Dit laatste werd met grooten bijval ontvangen. In 1833 verbond hij zich aan den stadsschouwburg te Leipzig en verwierf er als kunstenaar en als mensch de gunst van het publiek. Op zijne opera: „Die beiden Schützen”, die in 1837 werd opgevoerd, volgde in datzelfde jaar: „Zar und Zimmermann”, die algemeen werd toegejuicht. Zelf had hij voor die opera’s de libretti vervaardigd. Daarop volgden: „Caramo oder das Fischerstechen (1839)”, — „Hans Sachs (1840)”, — „Casanova (1841)”, — en „Der Wildschütz (1842)”, welke laatste opera, na „Zar und Zimmermann” voor de beste van zijne hand gehouden wordt. In 1844 aanvaardde hij de betrekking van kapélmeester aan den stadsschouwburg te Leipzig, maar hij legde ze na verloop van een jaar weer neder. Inmiddels was zijne opera: „Undine” met goed gevolg in onderscheidene schouwburgen opgevoerd. In 1846 leverde hij voorts aan den schouwburg te Weenen zijne opera: „Der Waffenschmied” en werd aldaar tot kapélmeester aangesteld.

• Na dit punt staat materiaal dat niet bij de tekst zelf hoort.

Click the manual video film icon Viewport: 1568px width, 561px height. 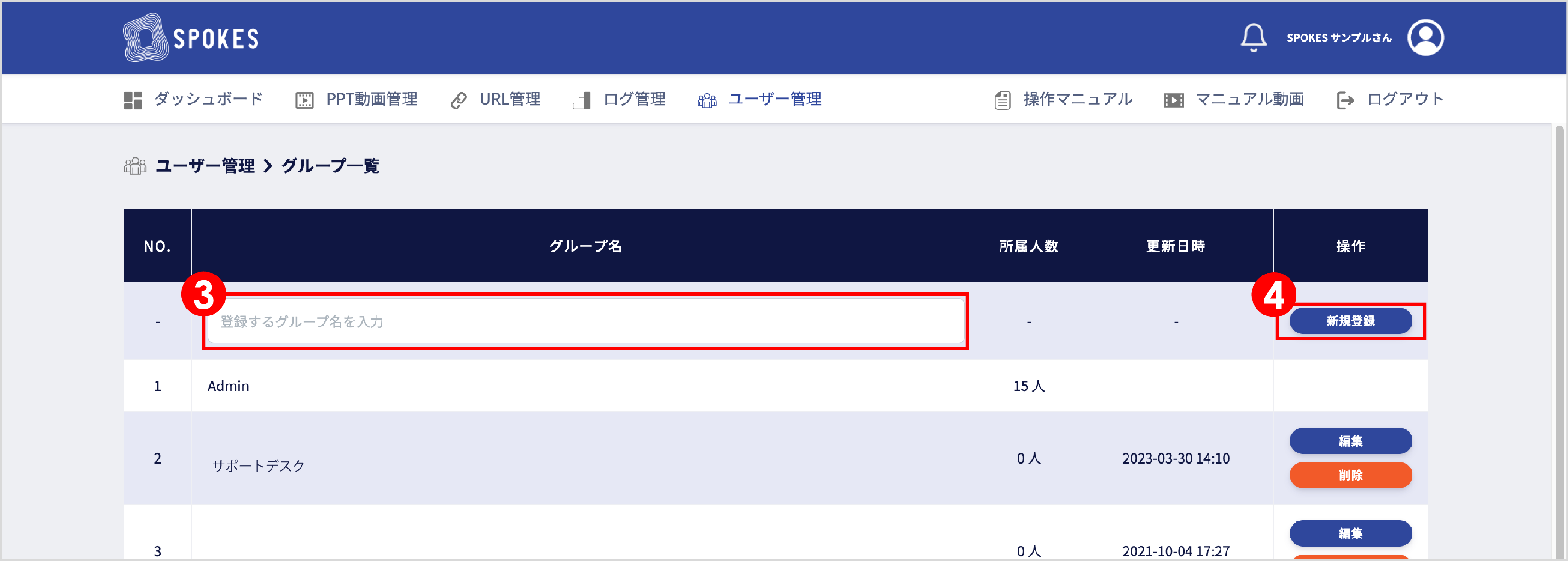[1174, 100]
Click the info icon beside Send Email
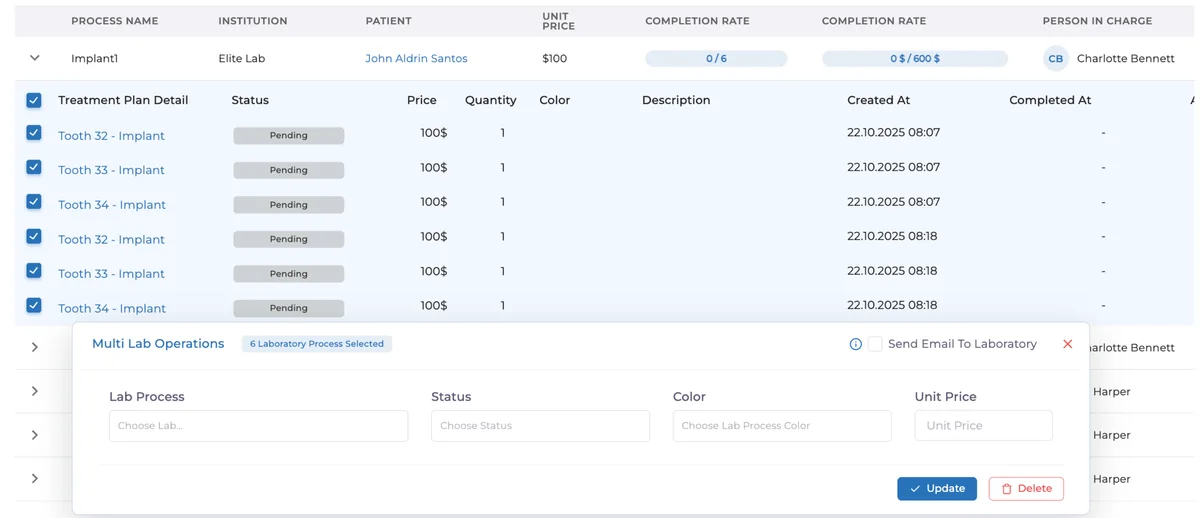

Toen in 1848 het schouwburggezelschap ontbonden werd, begaf hij zich weder naar Leipzig. Reeds tegen het einde van 1847 was hier zijne opera „Zum Groszadmiral” ten tooneele gebragt, en in Mei 1849 volgde zijn: „Rolandsknappen” alsmede zijne aanstelling tot kapélmeester, eene betrekking, welke hij na weinige weken liet varen. Nu zag hij zich genoodzaakt, weder als tooneelspeler op te treden en zelfs in kleine schouwburgen gastrollen te geven, totdat hij in 1850 de betrekking van kapélmeester aan een schouwburg te Berlijn verkreeg. Hij opende dien met eene feest-ouverture, die echter weinig geprezen werd. Ook zijne laatste groote opera’s hadden geenszins den gewenschten opgang gemaakt. Dit drukte hem ter neder en benadeelde zijne gezondheid, zoodat hij op den 21sten Januarij 1851 overleed. Zijne muzikale voortbrengselen onderscheiden zich meer door eene humoristische opvatting van het werkelijk leven, dan door oorspronkelijkheid en verhevenheid.